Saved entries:
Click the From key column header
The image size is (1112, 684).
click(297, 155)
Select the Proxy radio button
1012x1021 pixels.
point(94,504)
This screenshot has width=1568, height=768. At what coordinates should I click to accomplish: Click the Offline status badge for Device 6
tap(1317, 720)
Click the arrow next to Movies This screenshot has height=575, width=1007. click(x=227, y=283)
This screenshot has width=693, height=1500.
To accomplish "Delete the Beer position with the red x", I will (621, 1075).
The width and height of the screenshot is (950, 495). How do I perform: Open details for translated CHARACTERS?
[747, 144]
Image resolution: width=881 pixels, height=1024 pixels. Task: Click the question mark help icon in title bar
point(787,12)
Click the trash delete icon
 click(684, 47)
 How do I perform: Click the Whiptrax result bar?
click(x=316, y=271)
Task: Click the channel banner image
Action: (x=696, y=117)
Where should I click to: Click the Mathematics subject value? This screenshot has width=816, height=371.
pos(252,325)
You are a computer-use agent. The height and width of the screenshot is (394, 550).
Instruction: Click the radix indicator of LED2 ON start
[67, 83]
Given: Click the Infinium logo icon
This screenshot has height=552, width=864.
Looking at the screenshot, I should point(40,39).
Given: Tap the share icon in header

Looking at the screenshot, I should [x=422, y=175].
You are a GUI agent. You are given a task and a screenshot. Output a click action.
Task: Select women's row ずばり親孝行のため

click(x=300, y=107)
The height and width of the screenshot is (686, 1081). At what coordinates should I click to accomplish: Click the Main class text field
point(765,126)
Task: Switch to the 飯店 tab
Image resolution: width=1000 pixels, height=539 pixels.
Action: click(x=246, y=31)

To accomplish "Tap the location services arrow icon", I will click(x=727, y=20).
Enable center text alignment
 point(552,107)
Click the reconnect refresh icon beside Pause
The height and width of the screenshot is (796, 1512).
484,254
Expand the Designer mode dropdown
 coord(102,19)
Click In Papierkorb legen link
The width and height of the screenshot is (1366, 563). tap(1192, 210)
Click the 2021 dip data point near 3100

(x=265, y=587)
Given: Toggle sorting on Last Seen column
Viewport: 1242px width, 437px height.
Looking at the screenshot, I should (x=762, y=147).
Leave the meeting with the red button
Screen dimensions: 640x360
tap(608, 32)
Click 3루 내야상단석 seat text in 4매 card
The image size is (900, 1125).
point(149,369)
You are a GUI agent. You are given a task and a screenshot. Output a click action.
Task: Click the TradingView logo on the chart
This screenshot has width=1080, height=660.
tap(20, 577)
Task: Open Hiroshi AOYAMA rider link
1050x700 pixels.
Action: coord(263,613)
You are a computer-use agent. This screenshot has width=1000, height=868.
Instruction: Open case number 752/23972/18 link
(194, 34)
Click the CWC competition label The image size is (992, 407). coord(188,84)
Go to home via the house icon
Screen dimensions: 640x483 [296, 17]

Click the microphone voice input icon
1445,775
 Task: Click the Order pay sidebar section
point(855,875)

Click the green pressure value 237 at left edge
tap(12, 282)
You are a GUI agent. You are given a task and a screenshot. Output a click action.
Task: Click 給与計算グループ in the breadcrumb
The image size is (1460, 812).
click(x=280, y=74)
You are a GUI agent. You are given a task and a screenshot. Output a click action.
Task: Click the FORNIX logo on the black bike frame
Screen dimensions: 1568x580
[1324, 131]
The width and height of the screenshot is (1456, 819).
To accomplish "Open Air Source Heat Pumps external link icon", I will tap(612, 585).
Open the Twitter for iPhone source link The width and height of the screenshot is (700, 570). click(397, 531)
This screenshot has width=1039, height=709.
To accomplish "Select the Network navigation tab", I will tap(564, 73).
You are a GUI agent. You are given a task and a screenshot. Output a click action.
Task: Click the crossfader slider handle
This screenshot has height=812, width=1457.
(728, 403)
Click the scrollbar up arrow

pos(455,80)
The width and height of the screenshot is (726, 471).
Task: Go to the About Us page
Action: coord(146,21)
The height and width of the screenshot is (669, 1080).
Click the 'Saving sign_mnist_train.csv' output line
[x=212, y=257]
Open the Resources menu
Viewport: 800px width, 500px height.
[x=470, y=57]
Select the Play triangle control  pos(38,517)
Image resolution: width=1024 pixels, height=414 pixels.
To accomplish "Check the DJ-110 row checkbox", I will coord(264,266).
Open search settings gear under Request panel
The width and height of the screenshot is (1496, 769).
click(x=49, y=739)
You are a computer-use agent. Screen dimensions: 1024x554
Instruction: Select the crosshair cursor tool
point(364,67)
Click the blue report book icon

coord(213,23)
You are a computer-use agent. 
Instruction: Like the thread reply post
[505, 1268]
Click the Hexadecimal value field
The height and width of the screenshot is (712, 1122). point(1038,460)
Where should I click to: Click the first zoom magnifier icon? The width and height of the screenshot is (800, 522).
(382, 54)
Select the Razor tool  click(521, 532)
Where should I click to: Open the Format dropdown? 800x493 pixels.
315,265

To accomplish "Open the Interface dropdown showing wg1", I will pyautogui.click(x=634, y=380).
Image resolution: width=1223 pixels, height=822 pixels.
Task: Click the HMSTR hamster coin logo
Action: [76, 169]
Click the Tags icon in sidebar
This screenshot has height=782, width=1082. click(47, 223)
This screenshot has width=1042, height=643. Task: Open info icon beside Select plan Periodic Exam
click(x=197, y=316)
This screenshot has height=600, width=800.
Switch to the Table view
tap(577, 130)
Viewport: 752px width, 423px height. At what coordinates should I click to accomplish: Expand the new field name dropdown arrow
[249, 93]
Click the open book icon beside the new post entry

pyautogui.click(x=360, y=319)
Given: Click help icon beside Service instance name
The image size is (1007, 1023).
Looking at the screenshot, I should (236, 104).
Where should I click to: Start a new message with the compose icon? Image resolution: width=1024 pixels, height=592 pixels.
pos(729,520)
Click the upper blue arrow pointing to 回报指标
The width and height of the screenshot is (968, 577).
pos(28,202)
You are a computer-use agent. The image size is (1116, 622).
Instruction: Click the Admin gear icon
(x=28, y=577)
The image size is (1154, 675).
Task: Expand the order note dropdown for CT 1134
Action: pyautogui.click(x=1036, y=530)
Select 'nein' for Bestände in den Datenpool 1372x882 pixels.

WHAT IS NEEDED:
In the records above, find the lines containing "computer" and copy them.

RESPONSE TO THE TASK:
You are a computer-use agent. The height and width of the screenshot is (394, 550).
You are a computer-use agent. This screenshot has width=1000, height=868.
You are a computer-use agent. Screen dimensions: 1024x554
You are a computer-use agent. 
You are a computer-use agent. The image size is (1116, 622).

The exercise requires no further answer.